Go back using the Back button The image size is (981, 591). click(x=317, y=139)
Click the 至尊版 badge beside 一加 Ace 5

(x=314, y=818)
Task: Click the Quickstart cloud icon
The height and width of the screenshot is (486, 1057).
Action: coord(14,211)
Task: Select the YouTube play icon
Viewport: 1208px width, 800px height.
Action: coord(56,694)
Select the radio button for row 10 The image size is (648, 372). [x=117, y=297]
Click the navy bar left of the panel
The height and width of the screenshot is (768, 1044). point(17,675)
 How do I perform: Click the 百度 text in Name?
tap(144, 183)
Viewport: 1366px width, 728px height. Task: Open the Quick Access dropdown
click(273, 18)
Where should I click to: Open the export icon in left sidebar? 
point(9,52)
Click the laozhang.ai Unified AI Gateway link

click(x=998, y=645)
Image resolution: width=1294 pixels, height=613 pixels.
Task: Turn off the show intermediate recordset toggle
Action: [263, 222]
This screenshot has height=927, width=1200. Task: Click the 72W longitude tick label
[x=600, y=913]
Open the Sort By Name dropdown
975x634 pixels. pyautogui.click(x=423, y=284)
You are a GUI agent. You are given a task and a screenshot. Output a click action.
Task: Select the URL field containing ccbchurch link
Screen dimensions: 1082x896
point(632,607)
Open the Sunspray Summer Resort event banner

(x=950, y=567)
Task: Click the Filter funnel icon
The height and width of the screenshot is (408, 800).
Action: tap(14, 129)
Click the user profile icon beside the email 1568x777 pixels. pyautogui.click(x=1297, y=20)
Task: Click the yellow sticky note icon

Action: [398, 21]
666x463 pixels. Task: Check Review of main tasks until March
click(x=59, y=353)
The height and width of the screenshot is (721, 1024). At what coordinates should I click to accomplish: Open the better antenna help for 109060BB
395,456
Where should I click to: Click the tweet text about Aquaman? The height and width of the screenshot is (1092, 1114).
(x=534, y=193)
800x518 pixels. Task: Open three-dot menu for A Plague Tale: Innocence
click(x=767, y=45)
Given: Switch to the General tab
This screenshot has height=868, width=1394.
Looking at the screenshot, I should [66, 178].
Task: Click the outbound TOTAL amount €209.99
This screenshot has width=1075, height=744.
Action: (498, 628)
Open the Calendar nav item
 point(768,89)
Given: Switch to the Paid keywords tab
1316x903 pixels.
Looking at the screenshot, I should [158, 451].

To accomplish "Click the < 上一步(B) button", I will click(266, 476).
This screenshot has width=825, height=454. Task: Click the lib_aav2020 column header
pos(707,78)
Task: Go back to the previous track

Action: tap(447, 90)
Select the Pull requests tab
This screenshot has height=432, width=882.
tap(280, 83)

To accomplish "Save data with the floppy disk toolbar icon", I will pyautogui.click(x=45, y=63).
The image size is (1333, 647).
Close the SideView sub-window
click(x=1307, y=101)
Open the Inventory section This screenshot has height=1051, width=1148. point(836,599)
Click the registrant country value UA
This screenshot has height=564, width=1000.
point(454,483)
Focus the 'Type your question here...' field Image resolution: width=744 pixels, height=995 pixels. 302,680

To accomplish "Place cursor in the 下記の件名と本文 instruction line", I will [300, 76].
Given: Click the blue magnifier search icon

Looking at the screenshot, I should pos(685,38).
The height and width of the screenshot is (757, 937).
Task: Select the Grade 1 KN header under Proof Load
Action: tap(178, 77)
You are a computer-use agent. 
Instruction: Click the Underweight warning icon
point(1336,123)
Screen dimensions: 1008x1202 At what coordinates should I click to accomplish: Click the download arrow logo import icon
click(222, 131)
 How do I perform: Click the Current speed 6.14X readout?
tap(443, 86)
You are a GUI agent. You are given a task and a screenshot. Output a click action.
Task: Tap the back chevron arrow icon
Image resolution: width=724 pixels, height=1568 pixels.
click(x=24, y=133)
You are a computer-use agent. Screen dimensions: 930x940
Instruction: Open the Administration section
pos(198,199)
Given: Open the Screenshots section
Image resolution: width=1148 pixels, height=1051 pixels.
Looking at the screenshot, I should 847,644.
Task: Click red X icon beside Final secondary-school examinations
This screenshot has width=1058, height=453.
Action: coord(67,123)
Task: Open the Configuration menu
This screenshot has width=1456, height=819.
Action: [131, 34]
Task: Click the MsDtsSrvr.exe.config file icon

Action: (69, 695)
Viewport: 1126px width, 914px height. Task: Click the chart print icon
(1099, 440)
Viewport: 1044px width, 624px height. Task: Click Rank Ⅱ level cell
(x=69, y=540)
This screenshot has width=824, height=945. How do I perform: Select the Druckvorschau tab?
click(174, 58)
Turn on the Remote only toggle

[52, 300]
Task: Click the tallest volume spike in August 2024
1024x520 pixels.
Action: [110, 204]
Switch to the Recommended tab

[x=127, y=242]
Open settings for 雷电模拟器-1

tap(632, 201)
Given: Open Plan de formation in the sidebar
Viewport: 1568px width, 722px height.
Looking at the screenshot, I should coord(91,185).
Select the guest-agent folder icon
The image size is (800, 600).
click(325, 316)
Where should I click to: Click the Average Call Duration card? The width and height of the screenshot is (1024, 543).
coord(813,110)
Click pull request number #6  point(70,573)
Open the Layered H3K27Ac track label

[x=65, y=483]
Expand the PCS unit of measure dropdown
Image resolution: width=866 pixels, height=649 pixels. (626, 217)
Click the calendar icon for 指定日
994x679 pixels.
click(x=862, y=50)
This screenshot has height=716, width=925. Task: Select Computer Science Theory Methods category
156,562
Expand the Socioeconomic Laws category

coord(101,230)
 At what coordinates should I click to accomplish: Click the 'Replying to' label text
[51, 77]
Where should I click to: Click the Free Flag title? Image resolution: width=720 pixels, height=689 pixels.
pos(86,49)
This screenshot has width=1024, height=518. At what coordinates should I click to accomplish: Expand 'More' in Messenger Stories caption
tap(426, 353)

--*--

## Problem to solve:
Give back exactly the lines of the listing above that run from the line with "Task: Click the outbound TOTAL amount €209.99" to the line with "You are a computer-use agent. Screen", inclusive.

## Answer box:
Task: Click the outbound TOTAL amount €209.99
This screenshot has width=1075, height=744.
Action: (498, 628)
Open the Calendar nav item
 point(768,89)
Given: Switch to the Paid keywords tab
1316x903 pixels.
Looking at the screenshot, I should [158, 451].

To accomplish "Click the < 上一步(B) button", I will click(266, 476).
This screenshot has width=825, height=454. Task: Click the lib_aav2020 column header
pos(707,78)
Task: Go back to the previous track

Action: tap(447, 90)
Select the Pull requests tab
This screenshot has height=432, width=882.
tap(280, 83)

To accomplish "Save data with the floppy disk toolbar icon", I will pyautogui.click(x=45, y=63).
The image size is (1333, 647).
Close the SideView sub-window
click(x=1307, y=101)
Open the Inventory section This screenshot has height=1051, width=1148. point(836,599)
Click the registrant country value UA
This screenshot has height=564, width=1000.
point(454,483)
Focus the 'Type your question here...' field Image resolution: width=744 pixels, height=995 pixels. 302,680

To accomplish "Place cursor in the 下記の件名と本文 instruction line", I will [300, 76].
Given: Click the blue magnifier search icon

Looking at the screenshot, I should pos(685,38).
The height and width of the screenshot is (757, 937).
Task: Select the Grade 1 KN header under Proof Load
Action: tap(178, 77)
You are a computer-use agent. 
Instruction: Click the Underweight warning icon
point(1336,123)
Screen dimensions: 1008x1202 At what coordinates should I click to accomplish: Click the download arrow logo import icon
click(222, 131)
 How do I perform: Click the Current speed 6.14X readout?
tap(443, 86)
You are a GUI agent. You are given a task and a screenshot. Output a click action.
Task: Tap the back chevron arrow icon
Image resolution: width=724 pixels, height=1568 pixels.
click(x=24, y=133)
You are a computer-use agent. Screen dimensions: 930x940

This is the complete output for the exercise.